* Exercise instructions
Transcribe the records that follow, keeping every word as it stands.

Records for this exercise Block Start

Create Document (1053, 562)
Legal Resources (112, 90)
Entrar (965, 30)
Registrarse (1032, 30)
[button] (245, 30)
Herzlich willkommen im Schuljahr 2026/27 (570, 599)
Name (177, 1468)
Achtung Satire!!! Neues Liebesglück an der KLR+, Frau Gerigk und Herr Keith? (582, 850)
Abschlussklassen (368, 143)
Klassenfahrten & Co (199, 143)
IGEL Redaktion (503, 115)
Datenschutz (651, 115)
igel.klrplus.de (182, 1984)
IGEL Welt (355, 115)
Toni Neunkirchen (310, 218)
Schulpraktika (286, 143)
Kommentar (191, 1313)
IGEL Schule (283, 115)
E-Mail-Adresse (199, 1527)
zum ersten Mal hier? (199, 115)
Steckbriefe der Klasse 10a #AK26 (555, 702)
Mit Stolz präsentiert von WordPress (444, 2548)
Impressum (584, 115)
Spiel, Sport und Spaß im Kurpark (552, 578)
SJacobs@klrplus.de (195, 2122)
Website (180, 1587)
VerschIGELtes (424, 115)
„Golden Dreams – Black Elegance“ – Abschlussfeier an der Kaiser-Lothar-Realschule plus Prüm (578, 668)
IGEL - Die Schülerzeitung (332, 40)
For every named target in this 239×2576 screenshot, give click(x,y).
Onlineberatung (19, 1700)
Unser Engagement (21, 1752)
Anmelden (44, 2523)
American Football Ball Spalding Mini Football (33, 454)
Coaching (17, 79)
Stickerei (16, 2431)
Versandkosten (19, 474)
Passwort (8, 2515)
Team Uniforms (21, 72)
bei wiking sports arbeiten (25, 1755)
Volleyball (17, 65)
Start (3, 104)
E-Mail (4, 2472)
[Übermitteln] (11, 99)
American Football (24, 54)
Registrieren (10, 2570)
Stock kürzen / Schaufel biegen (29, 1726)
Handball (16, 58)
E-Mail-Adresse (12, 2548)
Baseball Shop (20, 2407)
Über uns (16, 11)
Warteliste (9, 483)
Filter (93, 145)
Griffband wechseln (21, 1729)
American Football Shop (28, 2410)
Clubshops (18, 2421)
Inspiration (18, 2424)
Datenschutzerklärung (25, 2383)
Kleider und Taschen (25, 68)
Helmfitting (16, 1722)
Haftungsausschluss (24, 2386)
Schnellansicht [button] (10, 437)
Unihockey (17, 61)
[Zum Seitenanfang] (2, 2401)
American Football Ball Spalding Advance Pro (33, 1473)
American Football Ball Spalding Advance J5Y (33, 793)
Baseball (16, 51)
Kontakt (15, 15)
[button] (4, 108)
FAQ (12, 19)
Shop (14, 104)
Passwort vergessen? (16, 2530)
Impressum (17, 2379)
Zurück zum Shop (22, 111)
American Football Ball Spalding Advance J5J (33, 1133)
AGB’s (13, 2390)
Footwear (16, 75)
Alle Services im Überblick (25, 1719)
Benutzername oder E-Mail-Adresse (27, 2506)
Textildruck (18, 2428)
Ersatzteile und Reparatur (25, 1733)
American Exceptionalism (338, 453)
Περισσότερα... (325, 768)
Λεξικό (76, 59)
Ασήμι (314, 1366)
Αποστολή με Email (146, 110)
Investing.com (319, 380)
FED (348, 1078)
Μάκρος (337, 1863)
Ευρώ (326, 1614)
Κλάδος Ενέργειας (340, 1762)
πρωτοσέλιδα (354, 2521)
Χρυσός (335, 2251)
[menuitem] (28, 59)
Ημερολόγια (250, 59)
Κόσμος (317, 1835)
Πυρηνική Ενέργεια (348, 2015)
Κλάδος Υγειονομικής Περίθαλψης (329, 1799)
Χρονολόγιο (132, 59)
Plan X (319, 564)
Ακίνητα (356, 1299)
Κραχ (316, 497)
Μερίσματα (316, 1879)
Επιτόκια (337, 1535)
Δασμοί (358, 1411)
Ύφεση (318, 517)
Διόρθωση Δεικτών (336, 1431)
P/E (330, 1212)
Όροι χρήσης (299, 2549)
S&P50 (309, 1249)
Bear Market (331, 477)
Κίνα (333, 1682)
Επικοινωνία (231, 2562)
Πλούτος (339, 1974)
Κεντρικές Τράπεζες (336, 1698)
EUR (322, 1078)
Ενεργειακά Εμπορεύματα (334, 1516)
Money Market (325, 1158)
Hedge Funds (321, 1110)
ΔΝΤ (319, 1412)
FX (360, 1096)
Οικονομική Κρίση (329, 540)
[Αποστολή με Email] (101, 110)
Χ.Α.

Records for this exercise Block End

* Answer section
Create Document (1053, 562)
Legal Resources (112, 90)
Entrar (965, 30)
Registrarse (1032, 30)
[button] (245, 30)
Herzlich willkommen im Schuljahr 2026/27 (570, 599)
Name (177, 1468)
Achtung Satire!!! Neues Liebesglück an der KLR+, Frau Gerigk und Herr Keith? (582, 850)
Abschlussklassen (368, 143)
Klassenfahrten & Co (199, 143)
IGEL Redaktion (503, 115)
Datenschutz (651, 115)
igel.klrplus.de (182, 1984)
IGEL Welt (355, 115)
Toni Neunkirchen (310, 218)
Schulpraktika (286, 143)
Kommentar (191, 1313)
IGEL Schule (283, 115)
E-Mail-Adresse (199, 1527)
zum ersten Mal hier? (199, 115)
Steckbriefe der Klasse 10a #AK26 (555, 702)
Mit Stolz präsentiert von WordPress (444, 2548)
Impressum (584, 115)
Spiel, Sport und Spaß im Kurpark (552, 578)
SJacobs@klrplus.de (195, 2122)
Website (180, 1587)
VerschIGELtes (424, 115)
„Golden Dreams – Black Elegance“ – Abschlussfeier an der Kaiser-Lothar-Realschule plus Prüm (578, 668)
IGEL - Die Schülerzeitung (332, 40)
For every named target in this 239×2576 screenshot, give click(x,y).
Onlineberatung (19, 1700)
Unser Engagement (21, 1752)
Anmelden (44, 2523)
American Football Ball Spalding Mini Football (33, 454)
Coaching (17, 79)
Stickerei (16, 2431)
Versandkosten (19, 474)
Passwort (8, 2515)
Team Uniforms (21, 72)
bei wiking sports arbeiten (25, 1755)
Volleyball (17, 65)
Start (3, 104)
E-Mail (4, 2472)
[Übermitteln] (11, 99)
American Football (24, 54)
Registrieren (10, 2570)
Stock kürzen / Schaufel biegen (29, 1726)
Handball (16, 58)
E-Mail-Adresse (12, 2548)
Baseball Shop (20, 2407)
Über uns (16, 11)
Warteliste (9, 483)
Filter (93, 145)
Griffband wechseln (21, 1729)
American Football Shop (28, 2410)
Clubshops (18, 2421)
Inspiration (18, 2424)
Datenschutzerklärung (25, 2383)
Kleider und Taschen (25, 68)
Helmfitting (16, 1722)
Haftungsausschluss (24, 2386)
Schnellansicht [button] (10, 437)
Unihockey (17, 61)
[Zum Seitenanfang] (2, 2401)
American Football Ball Spalding Advance Pro (33, 1473)
American Football Ball Spalding Advance J5Y (33, 793)
Baseball (16, 51)
Kontakt (15, 15)
[button] (4, 108)
FAQ (12, 19)
Shop (14, 104)
Passwort vergessen? (16, 2530)
Impressum (17, 2379)
Zurück zum Shop (22, 111)
American Football Ball Spalding Advance J5J (33, 1133)
AGB’s (13, 2390)
Footwear (16, 75)
Alle Services im Überblick (25, 1719)
Benutzername oder E-Mail-Adresse (27, 2506)
Textildruck (18, 2428)
Ersatzteile und Reparatur (25, 1733)
American Exceptionalism (338, 453)
Περισσότερα... (325, 768)
Λεξικό (76, 59)
Ασήμι (314, 1366)
Αποστολή με Email (146, 110)
Investing.com (319, 380)
FED (348, 1078)
Μάκρος (337, 1863)
Ευρώ (326, 1614)
Κλάδος Ενέργειας (340, 1762)
πρωτοσέλιδα (354, 2521)
Χρυσός (335, 2251)
[menuitem] (28, 59)
Ημερολόγια (250, 59)
Κόσμος (317, 1835)
Πυρηνική Ενέργεια (348, 2015)
Κλάδος Υγειονομικής Περίθαλψης (329, 1799)
Χρονολόγιο (132, 59)
Plan X (319, 564)
Ακίνητα (356, 1299)
Κραχ (316, 497)
Μερίσματα (316, 1879)
Επιτόκια (337, 1535)
Δασμοί (358, 1411)
Ύφεση (318, 517)
Διόρθωση Δεικτών (336, 1431)
P/E (330, 1212)
Όροι χρήσης (299, 2549)
S&P50 (309, 1249)
Bear Market (331, 477)
Κίνα (333, 1682)
Επικοινωνία (231, 2562)
Πλούτος (339, 1974)
Κεντρικές Τράπεζες (336, 1698)
EUR (322, 1078)
Ενεργειακά Εμπορεύματα (334, 1516)
Money Market (325, 1158)
Hedge Funds (321, 1110)
ΔΝΤ (319, 1412)
FX (360, 1096)
Οικονομική Κρίση (329, 540)
[Αποστολή με Email] (101, 110)
Χ.Α.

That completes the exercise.